To evaluate the proposed net for gathering benchmark metrics, the model was already quantized to INT8 precision. When the model was fed through the TVM frontend, all layer operators were stored in a Relay IR. The DFG representation had enough information to start optimizing graph operators for the targeted DLA. When looking at the Relay IR, four types of graph operators were identified: injective (add), reduction (sum), operators for fused optimizations (conv2d), and operators not possible to fuse (gather).

Based on these types of graph operators, the TVM backend searched for layer patterns in the Relay IR specified by the compiler tools for a given HW target, which was VTA. For TVM’s compilation, the ResNet was quantized from FP32 to INT8. ResNet-18 architecture was characterized by applying a skip connection pattern or ResBlock (Residual Block) across the DAG to reduce degradation due to gradient diffusion. The network had the following layer operators: 2D convolution, Add, ReLU, MaxPool, GlobalAverage Pool, fully connected (FC), and SoftMax.

Once the model was fully quantized, TVM’s relay graph inferred type INT8 on the layer operators, storing tensor parameters as a 32-bit datatype. Following layer quantization, the relay graph sequentially went through a series of transformation passes. This optimization passes fused layer nodes into a single computation, removing unnecessary layers for inference, folding constants, and canonicalizing complex expressions to basic ones.

The next step on the compiler toolchain was to lower the Relay into a lowered tensor IR, where each computation primitive was assigned a schedule strategy to generate the lowered microcode to evaluate the function primitive onto the DLA hardware intrinsics. For supporting MaxPool and GlobaAveragePool, we created schedule functions for these operators to be computed on the ALU block. New scheduling strategies needed to be registered to the Tensor Operation Inventory (TOPI) API so that when lowering the operation, the compiler knew the set of primitive functions to schedule the specific operation for the targeted device. Add and ReLU operators were processed on ALU, while 2D convolution and Dense layers were performed on the GEMM block. At the end of the network, the flattened output from the FC was evaluated with Softmax, which was then offloaded to the CPU. Once all operators across the graph were lowered into specific instructions for the target device, the last step was to generate a module runtime where it stored lowered passes of each node operator as Packed functions.

6.1.3. Auto-Tuning from Schedule Templates (AutoTVM)

◆ INSTRUCTIONS:
1/ From the passage on compiling ResNet-18 with TVM, repeat the portion starting at "Once the model" and ending at "to basic ones.".
2/ In the passage on compiling ResNet-18 with TVM, which block performed the 2D convolution and Dense layers?

◆ DATA SEGMENT:
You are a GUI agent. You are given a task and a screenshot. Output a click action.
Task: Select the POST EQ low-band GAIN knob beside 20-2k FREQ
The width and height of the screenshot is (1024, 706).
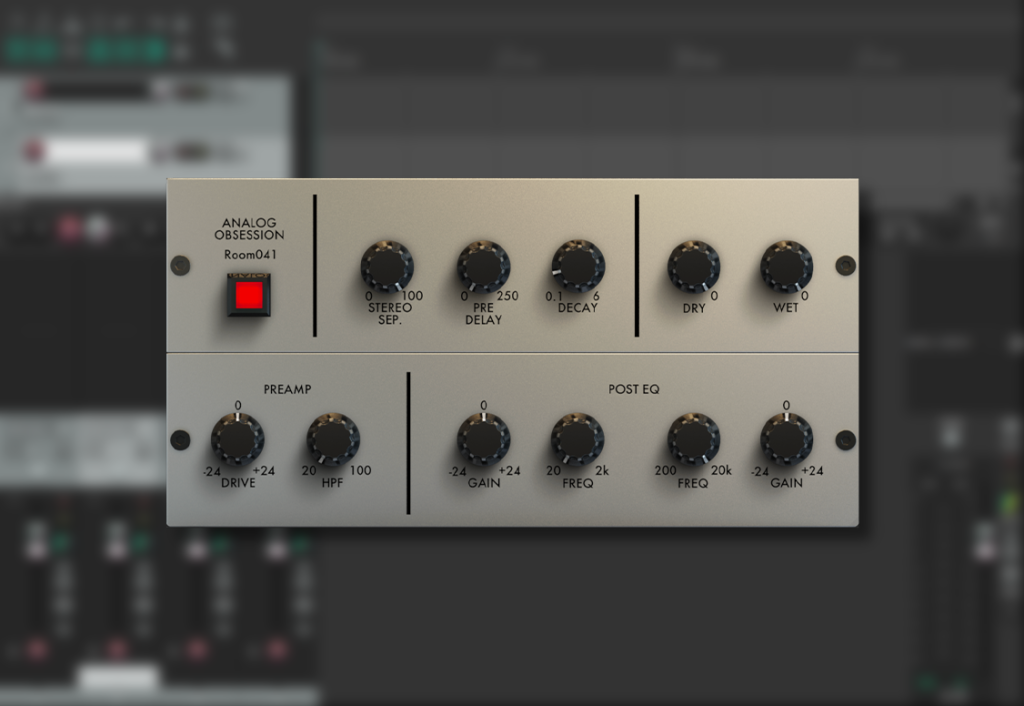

◆ SOLVED TASKS:
1/
Once the model was fully quantized, TVM’s relay graph inferred type INT8 on the layer operators, storing tensor parameters as a 32-bit datatype. Following layer quantization, the relay graph sequentially went through a series of transformation passes. This optimization passes fused layer nodes into a single computation, removing unnecessary layers for inference, folding constants, and canonicalizing complex expressions to basic ones.

2/ The GEMM block.